The government is trying to redress a shortage it created in domestic coal production by allowing private utilities to pass through the higher cost of imported coal to electricity consumers

E A S Sarma
The Cabinet Committee on Economic Affairs (CCEA) has recently allowed the pass-through of the cost of imported coal. A jubilant representative of the Association of Power Producers, an influential private power developers' club, announced, "We are very happy. Our two years of hard work has finally paid off." Given the lobbying it did. it was indeed a lot of "hard work" that yielded undue dividends to them at the cost of the public.

A few months ago, in defence of its subjective and heavily under-priced allotment of captive coal blocks to private developers, the government ingeniously argued that auctioning would escalate the coal price, which in turn would burden electricity consumers. Ostensibly, to safeguard consumers' interests, the ever-caring political executive chose to allot coal blocks non-transparently, benefiting its kith and kin more than the public.

 
When it came to pricing natural gas from the Krishna-Godavari basin, where the main producer is an influential private company, the government displayed its unique ingenuity once again, though in a different way. This time, it was a mythical increase in the world market price of natural gas, an elusive incentive to private developers to invest in inflated reserves of domestic gas and the need to keep an imaginary "import lobby" at bay. Though a steep increase in the gas price would hurt the interests of electricity consumers, despite all-round opposition, the government is rushing headlong into it, just to dole out huge largesse to the gas producer.

The latest decision on allowing a pass-through of the price of imported coal fits well into this overall paradigm of decision making - rational thinking yielding place to the exclusive objective of hurting the public to benefit private companies.

To appreciate this, one should look at the way the government had not only allotted coal blocks to private parties indiscriminately since 2004, but also cleared a mind-boggling number of private power projects to come up simultaneously, with their combined generation capacity exceeding three times that projected by the Planning Commission up to 2031. The power developers - many of whom are private companies with clout over the government - took part in competitive bidding; chose the fixed-price format consciously in preference to a variable price basis linked to fuel price changes. They already had subsisting contracts for importing coal up to 30 per cent of their needs. The Centre and the states gave them a slew of benefits like subsidised land, tax concessions and so on. The fixed-price format implied that they would neither pass on the benefit of a dip in the price of imported coal to the utilities, nor would they claim any incremental cost; a risk knowingly taken. However, the price of imported coal increased after the bids were finalised. In the normal course, if these power producers had failed to supply power at the contractual price, the contracts would have been scrapped at their cost and fresh bids called. Knowing the softness of the rulers and the regulators, they resorted to lobbying, which has ultimately paid off. The ethics of the tendering system have been given the go-by, the interests of electricity consumers sacrificed on the altar of crony capitalism.

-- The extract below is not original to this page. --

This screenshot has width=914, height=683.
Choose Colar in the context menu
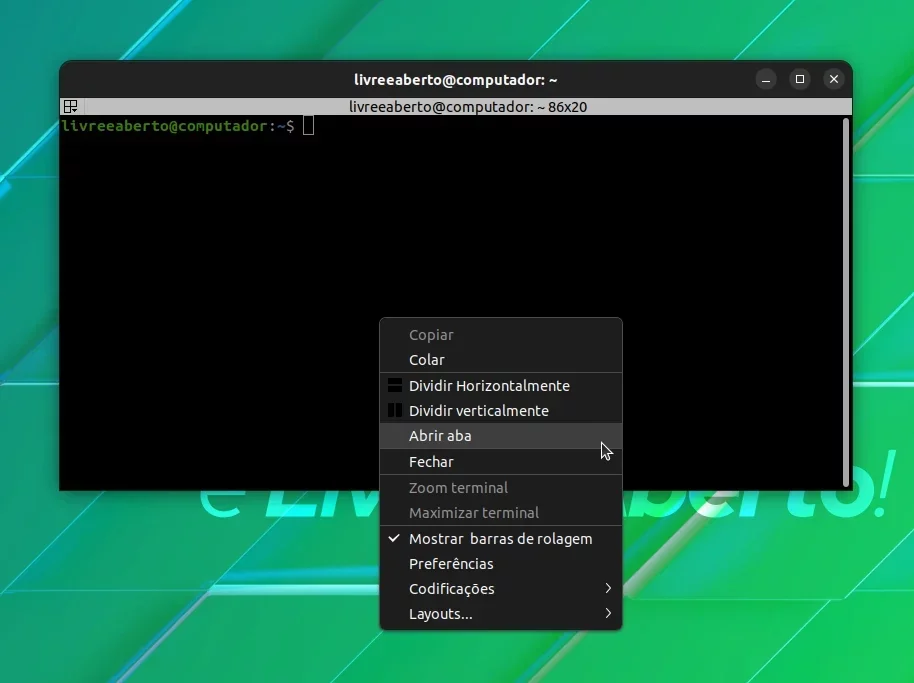501,360
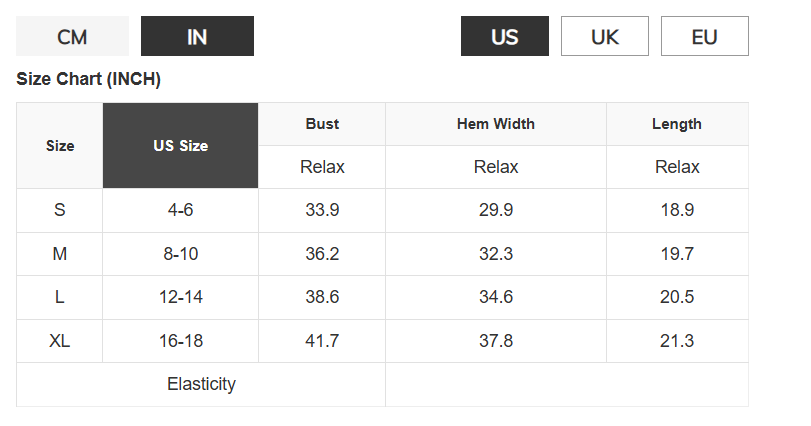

The Union finance ministry has profoundly summed up the CCEA's decision thus, "The choice is paying a little more for electricity or having no electricity at all…." In reality, the choice was between enforcing contractual obligations on a few influential private parties, whose contribution to the overall electricity basket of the country is insignificant or allowing those companies to have their way, making a mockery of tender ethics.

It is ironic that such a decision should come at a time when the state electricity distribution companies are reeling under annual losses exceeding Rs 28,000 crore and when the power ministry has proposed to bail them out. The utilities, meanwhile, face a steep gas price increase on one side and inflationary pressures on the other, having no control whatsoever on either. As a result of the depreciation of the foreign exchange value of the rupee, an outcome that is attributable to macro-economic mismanagement in some measure, the impact of passing through the cost of imported coal would add to this, increasing the electricity price significantly, implying a larger relief package for utilities. The Union finance ministry, after all, juggles with the taxpayer's money; why should it bother?

The present coal shortage is clearly man-made, prompted by the government's deliberate steps to scuttle the capacity of Coal India Ltd (CIL), a public sector undertaking, and to divert good coal blocks from CIL to fly-by-night operators who failed to deliver. Instead of empowering CIL to tap its inherent potential and meet the genuine demand for coal, the government issued a Presidential directive to the state-owned coal producer to sign one-sided fuel supply agreements with the private power producers, overriding its commercial autonomy. Had CIL been allowed to function freely and professionally, the coal crisis would never have arisen.

The ways of the government are strange, to say the least. It first creates a problem; comes up with an ingenious solution, which in itself creates another problem. It reminds one of Charlie Chaplin's parody The Kid, in which Chaplin, who plays the tramp, and the kid go out together to "work". This involves the kid breaking windows with stones, after which Chaplin ambles by carrying a rack of glass panes ready to repair the damage for a fee.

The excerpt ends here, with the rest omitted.